The revenue data for December show that the Taiwanese fab generated NT$155 billion in revenue as the year came to a close. As a result, December was TSMC’s best month in terms of net sales last year, surpassing the previous high of NT$153 million set after the year’s third quarter in September.
In terms of revenue growth, December was TSMC’s highest month in 2021, with an annual revenue increase of 32.5 percent, which highlighted the off-seasonal nature of the surge, since the September data, while similar, were marked for roughly 20% growth. The corporation reported a 14 percent gain in December 2021, more than double its annual growth.
The data for last month also provide us a glance at TSMC’s performance in 2021, with the company bringing in NT$1.59 trillion in net revenue by the end of the year. This allowed the chipmaker to finish the year with a 19 percent increase in revenue, a slower rate of growth than the projected 25 percent growth for 2020.

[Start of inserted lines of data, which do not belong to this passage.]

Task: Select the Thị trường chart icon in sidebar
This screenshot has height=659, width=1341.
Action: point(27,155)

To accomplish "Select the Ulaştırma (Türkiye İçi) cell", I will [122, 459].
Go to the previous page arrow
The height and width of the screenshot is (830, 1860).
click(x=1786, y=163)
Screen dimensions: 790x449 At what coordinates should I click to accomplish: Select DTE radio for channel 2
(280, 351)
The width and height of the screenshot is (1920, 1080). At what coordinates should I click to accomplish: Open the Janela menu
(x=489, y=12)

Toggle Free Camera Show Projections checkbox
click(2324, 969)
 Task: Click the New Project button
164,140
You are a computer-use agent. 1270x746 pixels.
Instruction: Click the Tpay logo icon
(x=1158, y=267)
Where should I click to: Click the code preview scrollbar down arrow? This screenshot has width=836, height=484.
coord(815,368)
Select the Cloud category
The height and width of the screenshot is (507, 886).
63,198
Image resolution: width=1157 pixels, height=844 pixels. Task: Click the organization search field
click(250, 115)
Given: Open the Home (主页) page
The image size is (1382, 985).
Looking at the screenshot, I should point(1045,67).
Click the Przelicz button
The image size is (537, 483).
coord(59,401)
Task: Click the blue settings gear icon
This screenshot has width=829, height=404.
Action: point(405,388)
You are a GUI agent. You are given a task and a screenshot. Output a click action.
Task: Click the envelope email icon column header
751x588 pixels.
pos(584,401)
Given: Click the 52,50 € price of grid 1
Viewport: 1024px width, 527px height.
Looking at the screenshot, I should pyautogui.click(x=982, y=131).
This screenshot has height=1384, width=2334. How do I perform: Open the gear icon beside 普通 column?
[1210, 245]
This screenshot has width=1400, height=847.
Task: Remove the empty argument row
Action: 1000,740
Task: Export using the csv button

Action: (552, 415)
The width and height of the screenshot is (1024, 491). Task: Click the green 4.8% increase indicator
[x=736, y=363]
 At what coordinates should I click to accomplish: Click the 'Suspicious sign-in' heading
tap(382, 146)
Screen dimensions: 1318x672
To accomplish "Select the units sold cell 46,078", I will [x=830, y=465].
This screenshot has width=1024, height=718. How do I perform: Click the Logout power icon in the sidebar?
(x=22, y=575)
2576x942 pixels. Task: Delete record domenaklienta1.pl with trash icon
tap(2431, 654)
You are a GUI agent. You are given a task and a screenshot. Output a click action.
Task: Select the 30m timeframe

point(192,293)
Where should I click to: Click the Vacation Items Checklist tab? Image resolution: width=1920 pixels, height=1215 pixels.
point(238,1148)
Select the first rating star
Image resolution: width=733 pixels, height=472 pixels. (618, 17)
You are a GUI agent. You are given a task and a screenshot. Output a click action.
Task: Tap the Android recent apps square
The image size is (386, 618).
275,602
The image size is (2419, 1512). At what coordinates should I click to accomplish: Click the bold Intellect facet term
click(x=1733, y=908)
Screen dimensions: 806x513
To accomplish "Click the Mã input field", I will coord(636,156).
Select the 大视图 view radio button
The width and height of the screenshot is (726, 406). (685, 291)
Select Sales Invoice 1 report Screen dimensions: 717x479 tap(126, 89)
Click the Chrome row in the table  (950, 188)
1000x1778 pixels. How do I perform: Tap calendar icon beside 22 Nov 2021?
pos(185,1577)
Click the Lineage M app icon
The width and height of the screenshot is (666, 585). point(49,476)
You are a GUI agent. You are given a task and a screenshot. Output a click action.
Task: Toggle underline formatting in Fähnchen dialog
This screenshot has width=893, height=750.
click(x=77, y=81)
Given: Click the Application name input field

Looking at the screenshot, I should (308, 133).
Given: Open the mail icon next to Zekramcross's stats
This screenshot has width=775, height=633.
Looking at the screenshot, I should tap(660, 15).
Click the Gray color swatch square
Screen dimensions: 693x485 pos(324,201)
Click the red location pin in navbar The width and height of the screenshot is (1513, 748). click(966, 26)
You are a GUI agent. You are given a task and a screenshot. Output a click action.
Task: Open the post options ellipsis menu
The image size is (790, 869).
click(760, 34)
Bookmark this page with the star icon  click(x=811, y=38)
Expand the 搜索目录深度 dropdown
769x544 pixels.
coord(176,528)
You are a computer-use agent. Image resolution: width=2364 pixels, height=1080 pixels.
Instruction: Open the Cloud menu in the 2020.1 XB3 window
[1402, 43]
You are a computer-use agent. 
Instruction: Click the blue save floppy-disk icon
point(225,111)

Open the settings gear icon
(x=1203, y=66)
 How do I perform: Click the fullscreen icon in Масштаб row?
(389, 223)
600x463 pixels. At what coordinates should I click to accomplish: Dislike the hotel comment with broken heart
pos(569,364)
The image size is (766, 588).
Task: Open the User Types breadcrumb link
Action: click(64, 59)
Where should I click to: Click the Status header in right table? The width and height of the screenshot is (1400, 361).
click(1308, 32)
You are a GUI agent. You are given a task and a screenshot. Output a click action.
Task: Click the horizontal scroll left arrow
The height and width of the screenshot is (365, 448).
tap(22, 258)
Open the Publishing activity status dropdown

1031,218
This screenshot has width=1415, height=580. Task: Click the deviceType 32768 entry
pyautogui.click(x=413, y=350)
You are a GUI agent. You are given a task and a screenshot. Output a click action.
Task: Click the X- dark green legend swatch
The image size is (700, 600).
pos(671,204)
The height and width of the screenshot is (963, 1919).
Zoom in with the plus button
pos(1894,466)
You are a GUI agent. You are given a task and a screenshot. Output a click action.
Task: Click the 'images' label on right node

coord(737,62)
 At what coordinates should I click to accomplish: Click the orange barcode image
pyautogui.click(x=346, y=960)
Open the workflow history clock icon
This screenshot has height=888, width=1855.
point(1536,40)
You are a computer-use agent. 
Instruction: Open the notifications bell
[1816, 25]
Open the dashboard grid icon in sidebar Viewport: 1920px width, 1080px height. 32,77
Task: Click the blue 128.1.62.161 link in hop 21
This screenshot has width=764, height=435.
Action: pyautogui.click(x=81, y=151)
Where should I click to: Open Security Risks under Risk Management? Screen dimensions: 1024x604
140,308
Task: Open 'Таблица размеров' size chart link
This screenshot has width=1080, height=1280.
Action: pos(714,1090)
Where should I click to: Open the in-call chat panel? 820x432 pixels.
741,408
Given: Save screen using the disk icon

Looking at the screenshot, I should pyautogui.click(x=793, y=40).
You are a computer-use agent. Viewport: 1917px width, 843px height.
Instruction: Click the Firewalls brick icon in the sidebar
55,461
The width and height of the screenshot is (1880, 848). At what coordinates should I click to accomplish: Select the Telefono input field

As demand for consumer electronics increased and automotive manufacturers rushed to book chip manufacturing capacity to accommodate earlier order cutbacks that were based on incorrect assumptions about the global economic recovery, technology, and other firms flocked to TSMC and increased their orders.
Furthermore, and perhaps more importantly, the December revenue rise should be compared to a report from last year that said that some of TSMC’s smartphone customers were looking to reduce their orders owing to a rumored semiconductor inventory correction.
According to a September report originating in Taiwan and citing American investors, Apple and MediaTek were cutting orders for their 5-nanometer smartphone processors and 7-nanometer 5G modems, respectively, lowering TSMC’s projected revenue growth for the fourth quarter by 5% from the previous estimate of 10%.
The actual growth rates for the fourth quarters of 2020 and 2021 are 14 percent and 21 percent, respectively, demonstrating that by the end of 2021, TSMC has increased its growth by seven percentage points above Q4 2020. The December results had a big part in the extra percentage points because else yearly fourth-quarter revenue increase would have been flat between the two years.
If instead of growing revenue by 32 percent in December 2021, TSMC had grown revenue by 15 percent, the quarterly growth would have been around 16 percent, with only a 2 percent increase over the previous year’s fourth quarter.
TSMC’s yearly revenue growth is also slowing as it expands its operating scope, despite the good December performance. According to data from 2020, the company increased sales by 25% by the end of the year, compared to 19% at the end of the previous year. TSMC achieved NT$1.3 trillion in sales for the entire year of 2020.
Analysts will be watching for capital expenditure announcements when the fab releases its earnings for the preceding quarter and full-year 2021 later this week. In general, these are expected to increase dramatically as TSMC considers extending its production footprint due to capacity constraints in 2021 and escalating semiconductor demand.